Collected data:
────────

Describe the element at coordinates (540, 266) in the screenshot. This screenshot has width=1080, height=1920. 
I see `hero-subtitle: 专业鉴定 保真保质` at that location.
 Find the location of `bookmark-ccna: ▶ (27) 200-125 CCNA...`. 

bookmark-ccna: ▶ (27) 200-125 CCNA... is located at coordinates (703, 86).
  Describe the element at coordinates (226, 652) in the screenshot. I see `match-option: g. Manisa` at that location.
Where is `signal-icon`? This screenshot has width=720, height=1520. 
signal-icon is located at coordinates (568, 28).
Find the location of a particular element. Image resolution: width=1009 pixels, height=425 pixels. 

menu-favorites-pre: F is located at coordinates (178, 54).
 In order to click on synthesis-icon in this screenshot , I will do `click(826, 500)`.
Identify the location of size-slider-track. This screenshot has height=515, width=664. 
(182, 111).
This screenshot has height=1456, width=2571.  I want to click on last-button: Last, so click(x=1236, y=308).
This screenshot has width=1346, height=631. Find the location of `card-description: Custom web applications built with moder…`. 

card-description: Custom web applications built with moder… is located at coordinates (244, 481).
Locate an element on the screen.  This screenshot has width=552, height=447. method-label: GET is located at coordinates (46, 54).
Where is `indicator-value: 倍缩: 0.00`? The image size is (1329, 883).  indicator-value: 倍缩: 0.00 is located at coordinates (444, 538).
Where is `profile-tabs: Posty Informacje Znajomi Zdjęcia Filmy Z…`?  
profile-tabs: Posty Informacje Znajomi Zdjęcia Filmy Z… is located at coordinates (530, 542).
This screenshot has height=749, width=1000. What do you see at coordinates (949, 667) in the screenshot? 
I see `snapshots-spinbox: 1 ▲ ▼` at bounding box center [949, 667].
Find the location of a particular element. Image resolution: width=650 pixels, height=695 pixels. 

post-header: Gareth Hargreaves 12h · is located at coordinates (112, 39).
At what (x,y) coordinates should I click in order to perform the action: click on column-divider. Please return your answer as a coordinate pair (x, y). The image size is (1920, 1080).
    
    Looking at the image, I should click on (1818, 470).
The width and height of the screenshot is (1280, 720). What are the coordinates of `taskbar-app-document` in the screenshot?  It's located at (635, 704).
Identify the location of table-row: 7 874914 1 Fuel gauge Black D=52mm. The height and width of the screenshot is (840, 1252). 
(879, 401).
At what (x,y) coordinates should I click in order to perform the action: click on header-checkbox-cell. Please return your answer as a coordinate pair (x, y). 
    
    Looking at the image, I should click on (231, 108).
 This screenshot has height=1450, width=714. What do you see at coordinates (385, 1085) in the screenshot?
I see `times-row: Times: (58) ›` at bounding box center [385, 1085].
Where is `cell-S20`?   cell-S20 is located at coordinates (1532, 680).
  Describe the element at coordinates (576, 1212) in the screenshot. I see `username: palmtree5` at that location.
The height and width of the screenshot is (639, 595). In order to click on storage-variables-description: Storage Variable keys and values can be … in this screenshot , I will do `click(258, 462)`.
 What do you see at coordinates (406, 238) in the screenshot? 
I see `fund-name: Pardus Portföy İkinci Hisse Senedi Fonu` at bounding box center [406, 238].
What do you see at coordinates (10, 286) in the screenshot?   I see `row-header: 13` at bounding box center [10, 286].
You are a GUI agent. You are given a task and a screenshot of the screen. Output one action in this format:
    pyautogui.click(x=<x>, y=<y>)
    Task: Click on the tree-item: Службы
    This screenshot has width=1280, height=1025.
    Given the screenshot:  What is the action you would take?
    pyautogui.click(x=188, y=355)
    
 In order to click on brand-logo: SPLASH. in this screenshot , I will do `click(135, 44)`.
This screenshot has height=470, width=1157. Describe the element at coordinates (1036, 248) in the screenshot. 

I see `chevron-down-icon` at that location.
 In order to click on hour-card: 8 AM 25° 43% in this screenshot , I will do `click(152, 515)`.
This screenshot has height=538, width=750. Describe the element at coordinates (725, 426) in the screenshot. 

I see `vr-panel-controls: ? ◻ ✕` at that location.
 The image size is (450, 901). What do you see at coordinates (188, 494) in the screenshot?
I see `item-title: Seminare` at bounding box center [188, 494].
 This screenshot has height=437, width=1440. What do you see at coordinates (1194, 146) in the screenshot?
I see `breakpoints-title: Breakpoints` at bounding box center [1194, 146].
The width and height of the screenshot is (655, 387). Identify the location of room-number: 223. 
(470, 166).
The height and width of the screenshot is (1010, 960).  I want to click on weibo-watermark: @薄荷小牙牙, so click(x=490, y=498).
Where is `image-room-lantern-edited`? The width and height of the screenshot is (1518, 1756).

────────

Task item:
Copy all of the data above line for line, changing nothing.

Response to this task:
Describe the element at coordinates (540, 266) in the screenshot. This screenshot has width=1080, height=1920. 
I see `hero-subtitle: 专业鉴定 保真保质` at that location.
 Find the location of `bookmark-ccna: ▶ (27) 200-125 CCNA...`. 

bookmark-ccna: ▶ (27) 200-125 CCNA... is located at coordinates (703, 86).
  Describe the element at coordinates (226, 652) in the screenshot. I see `match-option: g. Manisa` at that location.
Where is `signal-icon`? This screenshot has width=720, height=1520. 
signal-icon is located at coordinates (568, 28).
Find the location of a particular element. Image resolution: width=1009 pixels, height=425 pixels. 

menu-favorites-pre: F is located at coordinates (178, 54).
 In order to click on synthesis-icon in this screenshot , I will do `click(826, 500)`.
Identify the location of size-slider-track. This screenshot has height=515, width=664. 
(182, 111).
This screenshot has height=1456, width=2571.  I want to click on last-button: Last, so click(x=1236, y=308).
This screenshot has width=1346, height=631. Find the location of `card-description: Custom web applications built with moder…`. 

card-description: Custom web applications built with moder… is located at coordinates (244, 481).
Locate an element on the screen.  This screenshot has width=552, height=447. method-label: GET is located at coordinates (46, 54).
Where is `indicator-value: 倍缩: 0.00`? The image size is (1329, 883).  indicator-value: 倍缩: 0.00 is located at coordinates (444, 538).
Where is `profile-tabs: Posty Informacje Znajomi Zdjęcia Filmy Z…`?  
profile-tabs: Posty Informacje Znajomi Zdjęcia Filmy Z… is located at coordinates (530, 542).
This screenshot has height=749, width=1000. What do you see at coordinates (949, 667) in the screenshot? 
I see `snapshots-spinbox: 1 ▲ ▼` at bounding box center [949, 667].
Find the location of a particular element. Image resolution: width=650 pixels, height=695 pixels. 

post-header: Gareth Hargreaves 12h · is located at coordinates (112, 39).
At what (x,y) coordinates should I click in order to perform the action: click on column-divider. Please return your answer as a coordinate pair (x, y). The image size is (1920, 1080).
    
    Looking at the image, I should click on (1818, 470).
The width and height of the screenshot is (1280, 720). What are the coordinates of `taskbar-app-document` in the screenshot?  It's located at (635, 704).
Identify the location of table-row: 7 874914 1 Fuel gauge Black D=52mm. The height and width of the screenshot is (840, 1252). 
(879, 401).
At what (x,y) coordinates should I click in order to perform the action: click on header-checkbox-cell. Please return your answer as a coordinate pair (x, y). 
    
    Looking at the image, I should click on (231, 108).
 This screenshot has height=1450, width=714. What do you see at coordinates (385, 1085) in the screenshot?
I see `times-row: Times: (58) ›` at bounding box center [385, 1085].
Where is `cell-S20`?   cell-S20 is located at coordinates (1532, 680).
  Describe the element at coordinates (576, 1212) in the screenshot. I see `username: palmtree5` at that location.
The height and width of the screenshot is (639, 595). In order to click on storage-variables-description: Storage Variable keys and values can be … in this screenshot , I will do `click(258, 462)`.
 What do you see at coordinates (406, 238) in the screenshot? 
I see `fund-name: Pardus Portföy İkinci Hisse Senedi Fonu` at bounding box center [406, 238].
What do you see at coordinates (10, 286) in the screenshot?   I see `row-header: 13` at bounding box center [10, 286].
You are a GUI agent. You are given a task and a screenshot of the screen. Output one action in this format:
    pyautogui.click(x=<x>, y=<y>)
    Task: Click on the tree-item: Службы
    This screenshot has width=1280, height=1025.
    Given the screenshot:  What is the action you would take?
    pyautogui.click(x=188, y=355)
    
 In order to click on brand-logo: SPLASH. in this screenshot , I will do `click(135, 44)`.
This screenshot has height=470, width=1157. Describe the element at coordinates (1036, 248) in the screenshot. 

I see `chevron-down-icon` at that location.
 In order to click on hour-card: 8 AM 25° 43% in this screenshot , I will do `click(152, 515)`.
This screenshot has height=538, width=750. Describe the element at coordinates (725, 426) in the screenshot. 

I see `vr-panel-controls: ? ◻ ✕` at that location.
 The image size is (450, 901). What do you see at coordinates (188, 494) in the screenshot?
I see `item-title: Seminare` at bounding box center [188, 494].
 This screenshot has height=437, width=1440. What do you see at coordinates (1194, 146) in the screenshot?
I see `breakpoints-title: Breakpoints` at bounding box center [1194, 146].
The width and height of the screenshot is (655, 387). Identify the location of room-number: 223. 
(470, 166).
The height and width of the screenshot is (1010, 960).  I want to click on weibo-watermark: @薄荷小牙牙, so click(x=490, y=498).
Where is `image-room-lantern-edited`? The width and height of the screenshot is (1518, 1756).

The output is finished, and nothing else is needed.